§ **Task goal**
Reproduce the records, requests included, from the line containing "You are a computer-use" through the end of the records, with both ends included. Multiply every coordinate in the answers by 2.6 and round to whole numbers, rounding halves up, and leave the pictures out.

— Start Given information —

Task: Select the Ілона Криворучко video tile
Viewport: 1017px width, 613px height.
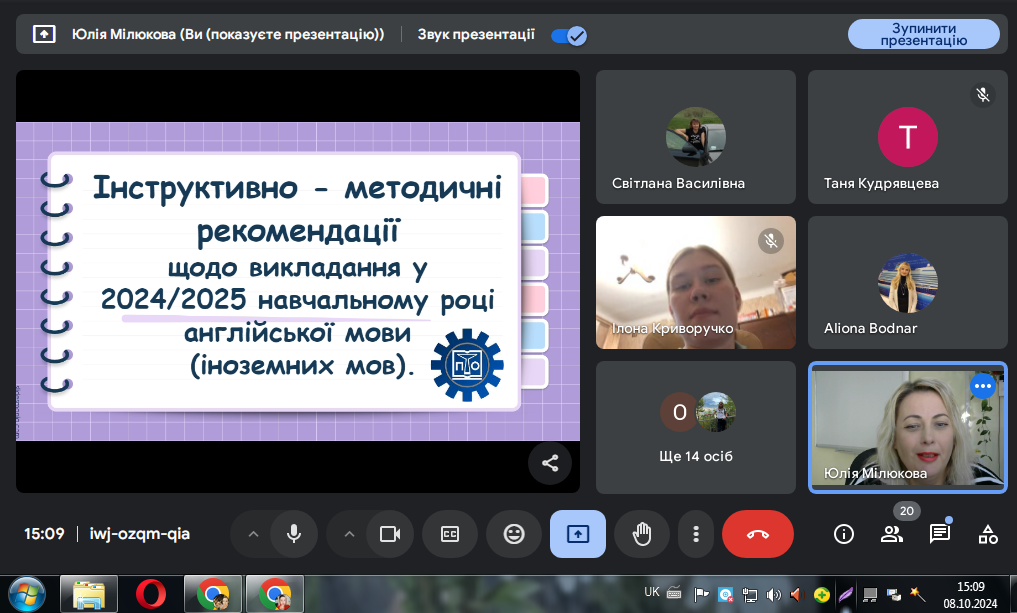Action: point(695,282)
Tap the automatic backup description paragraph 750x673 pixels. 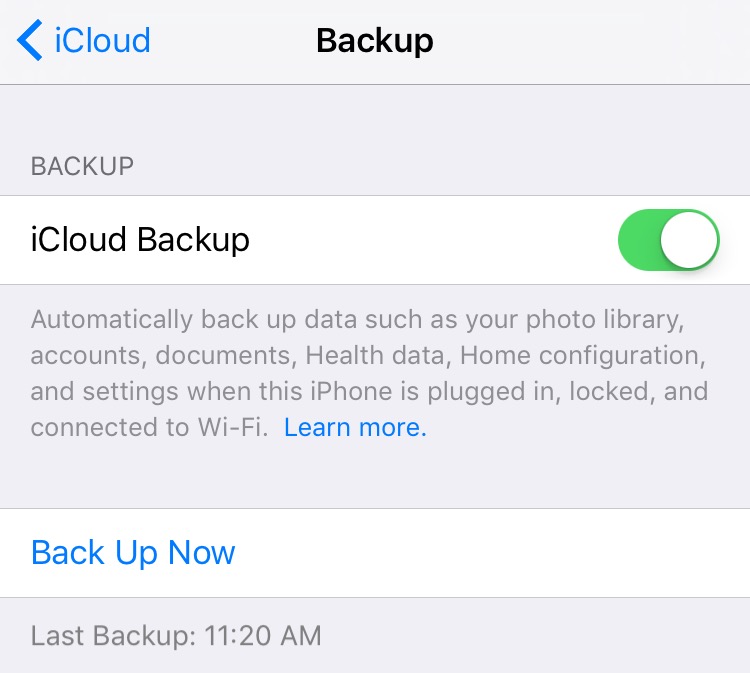[369, 373]
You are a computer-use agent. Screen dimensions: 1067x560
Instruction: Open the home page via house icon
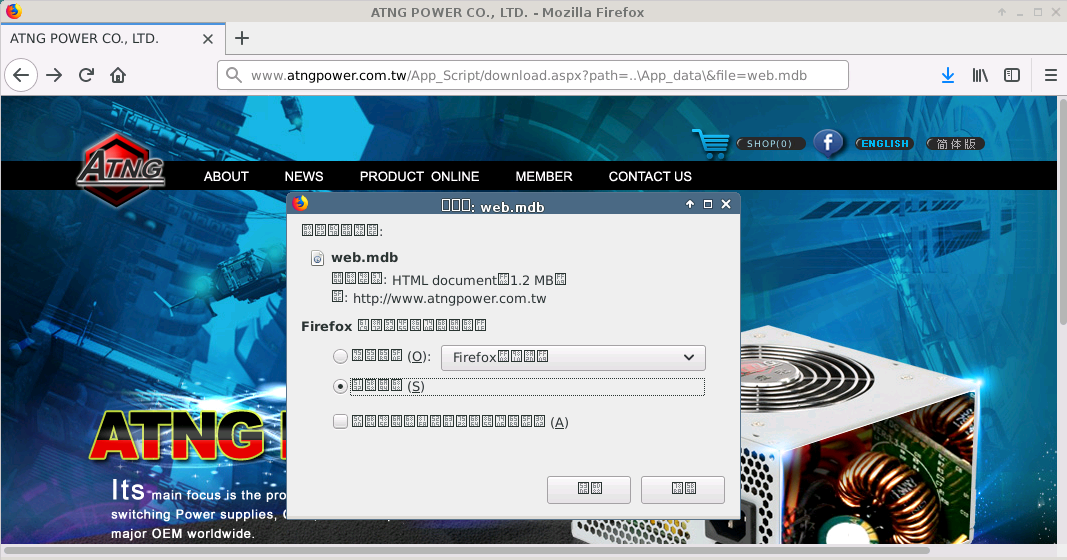tap(118, 75)
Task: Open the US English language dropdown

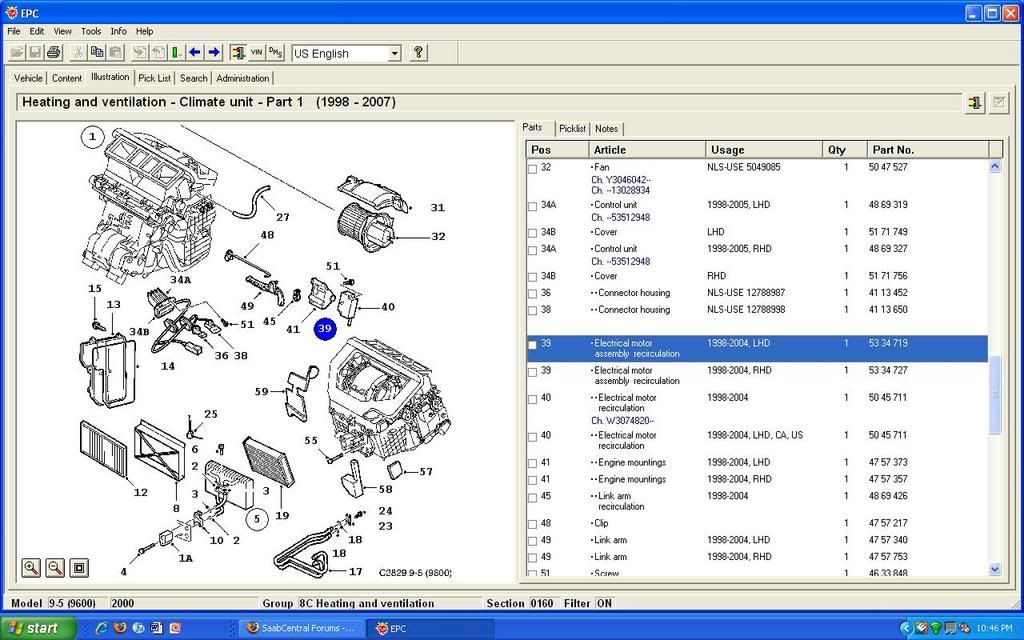Action: click(x=396, y=53)
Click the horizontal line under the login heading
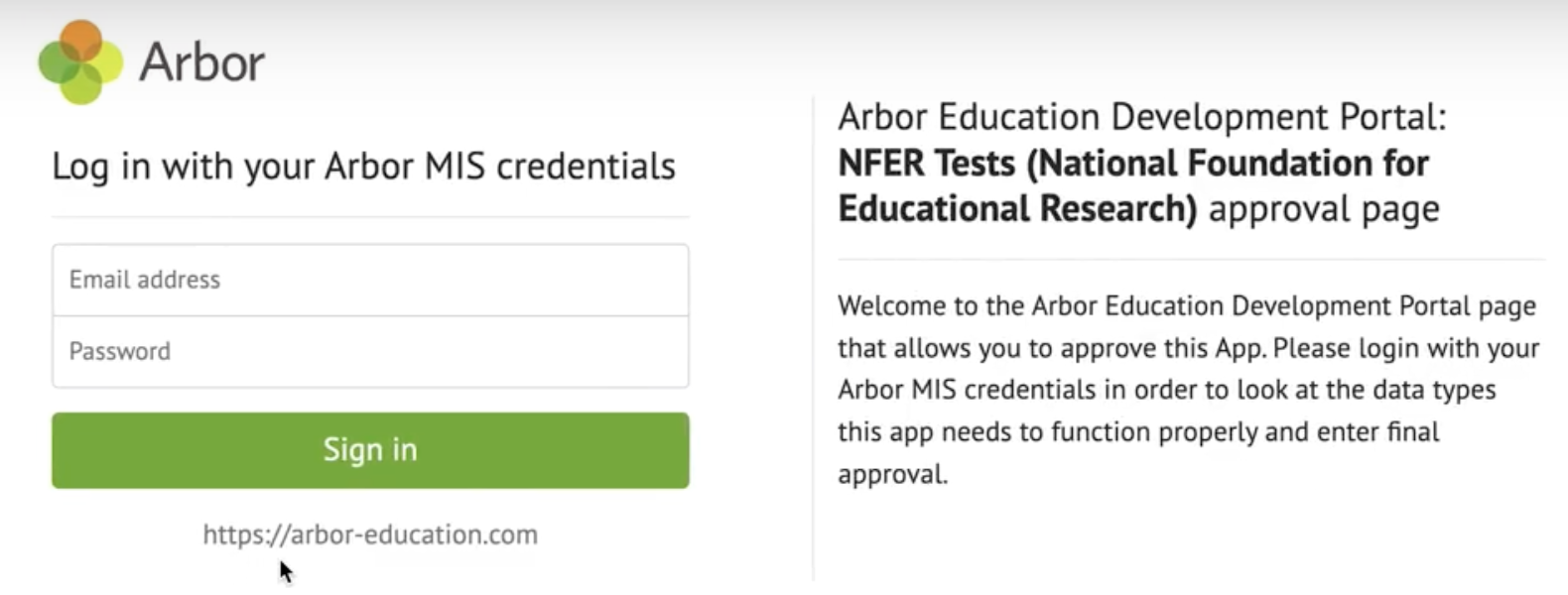 coord(370,216)
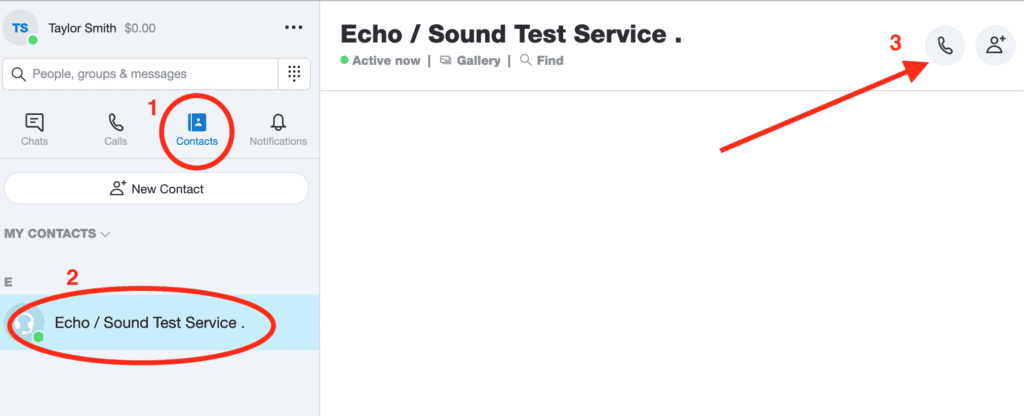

— End Given information —

§ **Written response**
You are a computer-use agent. Screen dimensions: 1067x560
Instruction: Open the home page via house icon
tap(307, 195)
Task: Open the US English language dropdown

Action: click(x=1030, y=138)
Click the horizontal line under the login heading
 coord(962,562)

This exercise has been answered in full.